Data:
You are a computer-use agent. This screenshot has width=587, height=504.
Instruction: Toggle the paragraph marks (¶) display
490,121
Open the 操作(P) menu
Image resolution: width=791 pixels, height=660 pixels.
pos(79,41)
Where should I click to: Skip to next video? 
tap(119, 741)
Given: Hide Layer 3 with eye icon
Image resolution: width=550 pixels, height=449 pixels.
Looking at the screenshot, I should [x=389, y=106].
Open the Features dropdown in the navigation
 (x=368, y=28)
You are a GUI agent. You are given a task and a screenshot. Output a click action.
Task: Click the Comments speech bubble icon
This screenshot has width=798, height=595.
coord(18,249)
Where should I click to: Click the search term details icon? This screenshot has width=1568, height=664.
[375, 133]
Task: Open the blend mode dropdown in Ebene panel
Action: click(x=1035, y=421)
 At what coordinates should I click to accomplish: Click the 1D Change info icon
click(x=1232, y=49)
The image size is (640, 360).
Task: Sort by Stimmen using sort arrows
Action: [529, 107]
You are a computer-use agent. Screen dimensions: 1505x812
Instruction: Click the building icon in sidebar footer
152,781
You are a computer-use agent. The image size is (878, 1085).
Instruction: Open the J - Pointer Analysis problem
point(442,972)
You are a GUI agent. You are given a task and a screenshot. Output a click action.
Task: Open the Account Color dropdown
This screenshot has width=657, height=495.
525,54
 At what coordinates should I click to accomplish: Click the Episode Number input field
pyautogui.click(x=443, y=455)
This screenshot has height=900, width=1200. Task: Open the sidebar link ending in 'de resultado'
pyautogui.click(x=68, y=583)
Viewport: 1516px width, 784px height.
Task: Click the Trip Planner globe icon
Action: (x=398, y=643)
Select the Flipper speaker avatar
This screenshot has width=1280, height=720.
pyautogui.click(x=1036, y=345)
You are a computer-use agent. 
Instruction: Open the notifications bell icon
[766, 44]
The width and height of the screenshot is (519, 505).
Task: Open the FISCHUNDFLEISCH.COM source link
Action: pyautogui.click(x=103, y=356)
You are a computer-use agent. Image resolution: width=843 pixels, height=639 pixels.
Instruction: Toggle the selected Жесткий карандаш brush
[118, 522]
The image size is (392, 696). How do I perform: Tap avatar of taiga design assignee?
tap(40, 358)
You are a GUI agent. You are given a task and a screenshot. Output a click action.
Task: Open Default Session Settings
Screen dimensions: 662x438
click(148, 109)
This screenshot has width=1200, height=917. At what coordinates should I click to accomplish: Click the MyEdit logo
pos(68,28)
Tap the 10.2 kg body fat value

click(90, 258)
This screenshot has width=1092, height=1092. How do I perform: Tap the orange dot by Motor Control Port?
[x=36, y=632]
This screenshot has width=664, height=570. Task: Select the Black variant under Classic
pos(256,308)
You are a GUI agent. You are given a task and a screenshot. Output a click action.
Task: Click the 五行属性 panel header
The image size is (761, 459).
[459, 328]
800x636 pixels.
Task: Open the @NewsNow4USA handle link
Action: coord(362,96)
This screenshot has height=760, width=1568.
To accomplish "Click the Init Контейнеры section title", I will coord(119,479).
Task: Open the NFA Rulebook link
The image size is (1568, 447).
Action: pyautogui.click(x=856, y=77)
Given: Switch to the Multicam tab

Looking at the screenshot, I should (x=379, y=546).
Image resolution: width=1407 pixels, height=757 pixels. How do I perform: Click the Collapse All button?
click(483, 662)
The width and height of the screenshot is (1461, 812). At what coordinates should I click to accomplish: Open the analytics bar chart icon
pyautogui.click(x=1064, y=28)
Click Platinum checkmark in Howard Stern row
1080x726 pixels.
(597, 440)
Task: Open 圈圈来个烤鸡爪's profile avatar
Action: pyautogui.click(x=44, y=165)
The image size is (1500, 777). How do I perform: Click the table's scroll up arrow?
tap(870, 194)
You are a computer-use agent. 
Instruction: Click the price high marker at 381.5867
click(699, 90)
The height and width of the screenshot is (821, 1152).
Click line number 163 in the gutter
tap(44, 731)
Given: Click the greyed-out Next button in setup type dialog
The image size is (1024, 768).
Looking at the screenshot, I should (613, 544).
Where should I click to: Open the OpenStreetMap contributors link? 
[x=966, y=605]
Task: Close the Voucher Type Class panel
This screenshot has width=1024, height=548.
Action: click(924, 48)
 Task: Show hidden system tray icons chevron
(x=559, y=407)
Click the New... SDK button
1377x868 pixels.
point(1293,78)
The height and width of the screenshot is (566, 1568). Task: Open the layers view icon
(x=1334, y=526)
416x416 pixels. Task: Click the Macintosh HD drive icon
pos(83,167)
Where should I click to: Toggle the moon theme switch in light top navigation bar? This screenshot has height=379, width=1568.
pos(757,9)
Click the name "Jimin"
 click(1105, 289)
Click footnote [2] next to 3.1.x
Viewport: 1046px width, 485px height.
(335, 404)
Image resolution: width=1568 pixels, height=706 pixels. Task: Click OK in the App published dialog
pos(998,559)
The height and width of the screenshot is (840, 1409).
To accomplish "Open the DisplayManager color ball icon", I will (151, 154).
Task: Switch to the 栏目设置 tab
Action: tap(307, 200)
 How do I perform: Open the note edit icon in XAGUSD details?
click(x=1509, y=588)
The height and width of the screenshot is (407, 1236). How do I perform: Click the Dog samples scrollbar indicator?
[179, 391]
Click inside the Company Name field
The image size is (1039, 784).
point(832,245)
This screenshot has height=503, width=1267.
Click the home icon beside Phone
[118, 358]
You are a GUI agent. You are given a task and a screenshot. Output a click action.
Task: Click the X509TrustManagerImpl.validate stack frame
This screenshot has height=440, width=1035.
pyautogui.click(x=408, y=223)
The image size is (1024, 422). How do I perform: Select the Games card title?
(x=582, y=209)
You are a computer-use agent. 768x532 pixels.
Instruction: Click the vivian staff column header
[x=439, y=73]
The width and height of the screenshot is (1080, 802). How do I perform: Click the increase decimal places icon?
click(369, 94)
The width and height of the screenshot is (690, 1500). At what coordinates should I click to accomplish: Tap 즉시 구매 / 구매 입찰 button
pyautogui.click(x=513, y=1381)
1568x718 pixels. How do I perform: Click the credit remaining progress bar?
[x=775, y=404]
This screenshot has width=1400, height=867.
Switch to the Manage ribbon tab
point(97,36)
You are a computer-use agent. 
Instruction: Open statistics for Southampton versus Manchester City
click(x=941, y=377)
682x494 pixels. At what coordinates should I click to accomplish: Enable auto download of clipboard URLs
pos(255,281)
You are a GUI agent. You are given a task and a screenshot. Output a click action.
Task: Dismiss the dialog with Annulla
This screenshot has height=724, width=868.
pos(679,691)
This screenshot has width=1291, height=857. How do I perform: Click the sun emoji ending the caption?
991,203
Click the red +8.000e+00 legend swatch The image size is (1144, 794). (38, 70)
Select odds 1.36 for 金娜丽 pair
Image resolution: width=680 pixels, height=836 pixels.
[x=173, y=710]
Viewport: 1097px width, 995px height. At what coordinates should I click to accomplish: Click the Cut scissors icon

Exercise prompt:
The full listing is to be restated word for word.

Response box:
You are a computer-use agent. This screenshot has width=587, height=504.
Instruction: Toggle the paragraph marks (¶) display
490,121
Open the 操作(P) menu
Image resolution: width=791 pixels, height=660 pixels.
pos(79,41)
Where should I click to: Skip to next video? 
tap(119, 741)
Given: Hide Layer 3 with eye icon
Image resolution: width=550 pixels, height=449 pixels.
Looking at the screenshot, I should [x=389, y=106].
Open the Features dropdown in the navigation
 (x=368, y=28)
You are a GUI agent. You are given a task and a screenshot. Output a click action.
Task: Click the Comments speech bubble icon
This screenshot has width=798, height=595.
coord(18,249)
Where should I click to: Click the search term details icon? This screenshot has width=1568, height=664.
[375, 133]
Task: Open the blend mode dropdown in Ebene panel
Action: click(x=1035, y=421)
 At what coordinates should I click to accomplish: Click the 1D Change info icon
click(x=1232, y=49)
The image size is (640, 360).
Task: Sort by Stimmen using sort arrows
Action: [529, 107]
You are a computer-use agent. Screen dimensions: 1505x812
Instruction: Click the building icon in sidebar footer
152,781
You are a computer-use agent. The image size is (878, 1085).
Instruction: Open the J - Pointer Analysis problem
point(442,972)
You are a GUI agent. You are given a task and a screenshot. Output a click action.
Task: Open the Account Color dropdown
This screenshot has width=657, height=495.
525,54
 At what coordinates should I click to accomplish: Click the Episode Number input field
pyautogui.click(x=443, y=455)
This screenshot has height=900, width=1200. Task: Open the sidebar link ending in 'de resultado'
pyautogui.click(x=68, y=583)
Viewport: 1516px width, 784px height.
Task: Click the Trip Planner globe icon
Action: (x=398, y=643)
Select the Flipper speaker avatar
This screenshot has width=1280, height=720.
pyautogui.click(x=1036, y=345)
You are a computer-use agent. 
Instruction: Open the notifications bell icon
[766, 44]
The width and height of the screenshot is (519, 505).
Task: Open the FISCHUNDFLEISCH.COM source link
Action: pyautogui.click(x=103, y=356)
You are a computer-use agent. Image resolution: width=843 pixels, height=639 pixels.
Instruction: Toggle the selected Жесткий карандаш brush
[118, 522]
The image size is (392, 696). How do I perform: Tap avatar of taiga design assignee?
tap(40, 358)
You are a GUI agent. You are given a task and a screenshot. Output a click action.
Task: Open Default Session Settings
Screen dimensions: 662x438
click(148, 109)
This screenshot has width=1200, height=917. At what coordinates should I click to accomplish: Click the MyEdit logo
pos(68,28)
Tap the 10.2 kg body fat value

click(90, 258)
This screenshot has width=1092, height=1092. How do I perform: Tap the orange dot by Motor Control Port?
[x=36, y=632]
This screenshot has width=664, height=570. Task: Select the Black variant under Classic
pos(256,308)
You are a GUI agent. You are given a task and a screenshot. Output a click action.
Task: Click the 五行属性 panel header
The image size is (761, 459).
[459, 328]
800x636 pixels.
Task: Open the @NewsNow4USA handle link
Action: coord(362,96)
This screenshot has height=760, width=1568.
To accomplish "Click the Init Контейнеры section title", I will coord(119,479).
Task: Open the NFA Rulebook link
The image size is (1568, 447).
Action: pyautogui.click(x=856, y=77)
Given: Switch to the Multicam tab

Looking at the screenshot, I should (x=379, y=546).
Image resolution: width=1407 pixels, height=757 pixels. How do I perform: Click the Collapse All button?
click(483, 662)
The width and height of the screenshot is (1461, 812). At what coordinates should I click to accomplish: Open the analytics bar chart icon
pyautogui.click(x=1064, y=28)
Click Platinum checkmark in Howard Stern row
1080x726 pixels.
(597, 440)
Task: Open 圈圈来个烤鸡爪's profile avatar
Action: pyautogui.click(x=44, y=165)
The image size is (1500, 777). How do I perform: Click the table's scroll up arrow?
tap(870, 194)
You are a computer-use agent. 
Instruction: Click the price high marker at 381.5867
click(699, 90)
The height and width of the screenshot is (821, 1152).
Click line number 163 in the gutter
tap(44, 731)
Given: Click the greyed-out Next button in setup type dialog
The image size is (1024, 768).
Looking at the screenshot, I should (613, 544).
Where should I click to: Open the OpenStreetMap contributors link? 
[x=966, y=605]
Task: Close the Voucher Type Class panel
This screenshot has width=1024, height=548.
Action: click(924, 48)
 Task: Show hidden system tray icons chevron
(x=559, y=407)
Click the New... SDK button
1377x868 pixels.
point(1293,78)
The height and width of the screenshot is (566, 1568). Task: Open the layers view icon
(x=1334, y=526)
416x416 pixels. Task: Click the Macintosh HD drive icon
pos(83,167)
Where should I click to: Toggle the moon theme switch in light top navigation bar? This screenshot has height=379, width=1568.
pos(757,9)
Click the name "Jimin"
 click(1105, 289)
Click footnote [2] next to 3.1.x
Viewport: 1046px width, 485px height.
(335, 404)
Image resolution: width=1568 pixels, height=706 pixels. Task: Click OK in the App published dialog
pos(998,559)
The height and width of the screenshot is (840, 1409).
To accomplish "Open the DisplayManager color ball icon", I will (151, 154).
Task: Switch to the 栏目设置 tab
Action: tap(307, 200)
 How do I perform: Open the note edit icon in XAGUSD details?
click(x=1509, y=588)
The height and width of the screenshot is (407, 1236). How do I perform: Click the Dog samples scrollbar indicator?
[179, 391]
Click inside the Company Name field
The image size is (1039, 784).
point(832,245)
This screenshot has height=503, width=1267.
Click the home icon beside Phone
[118, 358]
You are a GUI agent. You are given a task and a screenshot. Output a click action.
Task: Click the X509TrustManagerImpl.validate stack frame
This screenshot has height=440, width=1035.
pyautogui.click(x=408, y=223)
The image size is (1024, 422). How do I perform: Select the Games card title?
(x=582, y=209)
You are a computer-use agent. 768x532 pixels.
Instruction: Click the vivian staff column header
[x=439, y=73]
The width and height of the screenshot is (1080, 802). How do I perform: Click the increase decimal places icon?
click(369, 94)
The width and height of the screenshot is (690, 1500). At what coordinates should I click to accomplish: Tap 즉시 구매 / 구매 입찰 button
pyautogui.click(x=513, y=1381)
1568x718 pixels. How do I perform: Click the credit remaining progress bar?
[x=775, y=404]
This screenshot has width=1400, height=867.
Switch to the Manage ribbon tab
point(97,36)
You are a computer-use agent. 
Instruction: Open statistics for Southampton versus Manchester City
click(x=941, y=377)
682x494 pixels. At what coordinates should I click to accomplish: Enable auto download of clipboard URLs
pos(255,281)
You are a GUI agent. You are given a task and a screenshot. Output a click action.
Task: Dismiss the dialog with Annulla
This screenshot has height=724, width=868.
pos(679,691)
This screenshot has width=1291, height=857. How do I perform: Click the sun emoji ending the caption?
991,203
Click the red +8.000e+00 legend swatch The image size is (1144, 794). (38, 70)
Select odds 1.36 for 金娜丽 pair
Image resolution: width=680 pixels, height=836 pixels.
[x=173, y=710]
Viewport: 1097px width, 995px height. At what coordinates should I click to accomplish: Click the Cut scissors icon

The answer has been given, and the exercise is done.